Ogdens, Laight, and Company offered consumers an opportunity to demonstrate their support for the American colonies in their altercation with Parliament by purchasing goods made in the colonies rather than imported from England.  In so doing, they joined other advertisers in the New-York Journal and throughout the colonies who offered domestic manufactures to prospective customers.  The appeals they made in their advertisements resonated with the news that appeared elsewhere in the newspapers.

May 19

What was advertised in a colonial American newspaper 250 years ago today?

May 19 - 5:19:1770 Providence Gazette
Providence Gazette (May 19, 1770).

“The COLLEGE about to be built in this Colony, shall be erected in the Town of Providence.”

On behalf of the “Committee for providing Materials and overseeing the Work” of erecting a building to house Rhode Island College (now Brown University) in Providence, Stephen Hopkins, John Brown, and John Jenckes regularly inserted an advertisement in the Providence Gazette throughout the first several months of 1770.  They called on “all who already Subscribers” (or benefactors) and “those who may incline them to become such” to inform the committee of the funds they wished to pledge or “an Account of such Materials fit for the Building, as they would choose to furnish in Lieu of their Subscriptions.”  The fundraising effort was ongoing.

When this notice ran in the May 19 edition of the Providence Gazette, it coincided with news about the college.  Colonial newspapers ran little local news.  Since newspapers were generally published once a week, printers assumed that most local news spread by word of mouth before they had a chance to go to press.  The most momentous local news, however, did appear in the public prints.  John Carter, printer of the Providence Gazette, considered news about Rhode Island College significant enough to include in his newspaper.  A short article informed readers that “Monday last the first Foundation Stone of the COLLEGE about to be erected here was laid by Mr. JOHN BROWN, of this Place, Merchant, in Presence of a Number of Gentlemen, Friends to the Institution.– About twenty Workmen have since been employed on the Foundation, which Number will be increased, and the Building be completed with all possible Dispatch.”

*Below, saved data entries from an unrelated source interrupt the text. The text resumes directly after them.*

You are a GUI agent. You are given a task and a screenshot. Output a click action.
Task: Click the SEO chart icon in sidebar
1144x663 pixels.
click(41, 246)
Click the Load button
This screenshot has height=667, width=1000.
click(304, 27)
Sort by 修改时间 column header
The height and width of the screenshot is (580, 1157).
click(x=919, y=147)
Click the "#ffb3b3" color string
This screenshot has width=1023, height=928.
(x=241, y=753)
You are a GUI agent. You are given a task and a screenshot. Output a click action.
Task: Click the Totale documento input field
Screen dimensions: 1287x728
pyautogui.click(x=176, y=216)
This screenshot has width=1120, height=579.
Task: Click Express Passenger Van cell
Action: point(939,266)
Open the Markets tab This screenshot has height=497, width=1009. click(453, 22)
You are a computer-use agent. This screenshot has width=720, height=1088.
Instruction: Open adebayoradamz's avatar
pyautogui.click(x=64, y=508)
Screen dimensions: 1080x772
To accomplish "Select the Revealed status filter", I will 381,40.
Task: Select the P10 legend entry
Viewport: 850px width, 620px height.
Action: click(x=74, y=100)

This brief article and the committee’s advertisement each informed the other, telling a more complete story for readers.  The news article also provided further publicity that aided the committee in their fundraising.  It was not too late to make a contribution and join that “Number of Gentlemen, Friends to the Institution” as a supporter of the college and, by extension, the civic welfare of the town of Providence.  The committee continued to welcome new benefactors.

May 18

What was advertised in a colonial American newspaper 250 years ago today?

May 18 - 5:18:1770 New-Hampshire Gazette
New-Hampshire Gazette (May 18, 1770).

“That there may be no Cause of a single Complaint, any Person may have any Alteration without further Expence.”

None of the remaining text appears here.